On Tuesday 17 November 2009 18:02:03 Jan Janak wrote:
- If the nonce is stale, stale=true is returned, the client tries again
without prompting the user. If then the server decides the digest was invalid, it returns a response without stale=true and the client will prompt the user.
Or the user agent may just as well give up, report an error or try again later. You may end up having UAs that fail to authenticate from time to time, which can be worse than more DB load on the server.
A nonce will(/should) only be reused by an UAC when it was accepted in an earlier request. So the credentials are highly likely to be correct.
An initial request has no credentials, so no stale=true is returned.

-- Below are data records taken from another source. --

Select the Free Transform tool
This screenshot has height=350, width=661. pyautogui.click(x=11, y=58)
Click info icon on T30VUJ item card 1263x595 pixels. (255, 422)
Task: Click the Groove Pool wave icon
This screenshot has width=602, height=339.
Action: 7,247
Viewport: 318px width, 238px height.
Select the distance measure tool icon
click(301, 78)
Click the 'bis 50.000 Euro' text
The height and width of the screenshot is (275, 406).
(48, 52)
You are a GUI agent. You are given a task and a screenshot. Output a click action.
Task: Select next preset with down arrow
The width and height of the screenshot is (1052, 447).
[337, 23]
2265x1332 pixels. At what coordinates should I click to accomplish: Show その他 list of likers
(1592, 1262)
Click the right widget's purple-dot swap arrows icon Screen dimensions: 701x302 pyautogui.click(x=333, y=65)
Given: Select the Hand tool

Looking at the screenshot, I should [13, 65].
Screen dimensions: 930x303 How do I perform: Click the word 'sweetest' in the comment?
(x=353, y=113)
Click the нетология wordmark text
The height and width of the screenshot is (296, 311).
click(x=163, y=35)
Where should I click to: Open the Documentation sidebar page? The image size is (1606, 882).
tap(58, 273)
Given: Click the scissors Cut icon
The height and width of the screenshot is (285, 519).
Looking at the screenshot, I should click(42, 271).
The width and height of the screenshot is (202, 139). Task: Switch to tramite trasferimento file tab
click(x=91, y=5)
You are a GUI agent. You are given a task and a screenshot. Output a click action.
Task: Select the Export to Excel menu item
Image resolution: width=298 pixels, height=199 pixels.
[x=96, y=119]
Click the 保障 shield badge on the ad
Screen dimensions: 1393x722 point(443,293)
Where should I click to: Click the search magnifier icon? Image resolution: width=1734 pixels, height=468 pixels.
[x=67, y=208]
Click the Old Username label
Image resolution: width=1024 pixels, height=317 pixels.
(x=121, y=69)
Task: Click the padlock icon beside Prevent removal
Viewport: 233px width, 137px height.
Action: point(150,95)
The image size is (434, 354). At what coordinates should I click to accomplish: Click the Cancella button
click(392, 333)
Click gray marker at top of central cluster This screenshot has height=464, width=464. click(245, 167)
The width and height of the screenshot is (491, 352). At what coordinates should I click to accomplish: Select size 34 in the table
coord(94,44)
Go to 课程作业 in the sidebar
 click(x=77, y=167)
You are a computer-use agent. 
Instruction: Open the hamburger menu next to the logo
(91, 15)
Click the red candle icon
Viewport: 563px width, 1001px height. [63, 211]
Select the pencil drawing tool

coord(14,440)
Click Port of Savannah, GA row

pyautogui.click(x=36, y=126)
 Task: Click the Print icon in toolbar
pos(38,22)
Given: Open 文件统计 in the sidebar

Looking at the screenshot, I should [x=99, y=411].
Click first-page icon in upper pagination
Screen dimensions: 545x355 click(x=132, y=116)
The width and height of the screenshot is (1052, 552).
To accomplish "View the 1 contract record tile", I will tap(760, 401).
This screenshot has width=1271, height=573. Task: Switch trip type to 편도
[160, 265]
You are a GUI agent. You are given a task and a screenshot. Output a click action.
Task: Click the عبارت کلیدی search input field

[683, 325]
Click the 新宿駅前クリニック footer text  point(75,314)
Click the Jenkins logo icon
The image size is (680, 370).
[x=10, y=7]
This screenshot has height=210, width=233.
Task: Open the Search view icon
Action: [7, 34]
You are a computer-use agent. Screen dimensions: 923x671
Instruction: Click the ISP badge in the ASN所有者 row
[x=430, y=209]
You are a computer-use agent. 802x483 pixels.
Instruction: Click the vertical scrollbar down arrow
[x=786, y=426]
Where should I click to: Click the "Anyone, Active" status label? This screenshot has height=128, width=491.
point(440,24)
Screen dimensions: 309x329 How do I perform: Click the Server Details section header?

The only scenario of failure I can think of is this: the UAC reuses a nonce, it receives a stale=true response and concludes(*) the credentials are correct, so it resubmits with the new nonce. On the UAS however, the credentials are changed since the previous authenticated request so the resubmitted credentials with valid nonce are rejected without stale=true. Because of the earlier conclusion (*) the UAC doesn't ask the user for new credentials and stops. IMHO the UAC should only conclude the credentials are correct when it receives a non-failure code for the request.
I think this sequence of events is seldom and the behaviour of the UAC is so weird that I'm willing to take that risk.
I'll try to cook a patch that makes the nonce check before credentials check configurable and submit it properly.
I think that if you want to perform the stale nonce check early then disabling stale=true all together would be a safe bet.
That would make matters worse:
If an UAC sends valid credentials with an expired nonce and the UAS send back a 407 without stale=true, the UAC should give up or ask the user. Both of which are unwanted.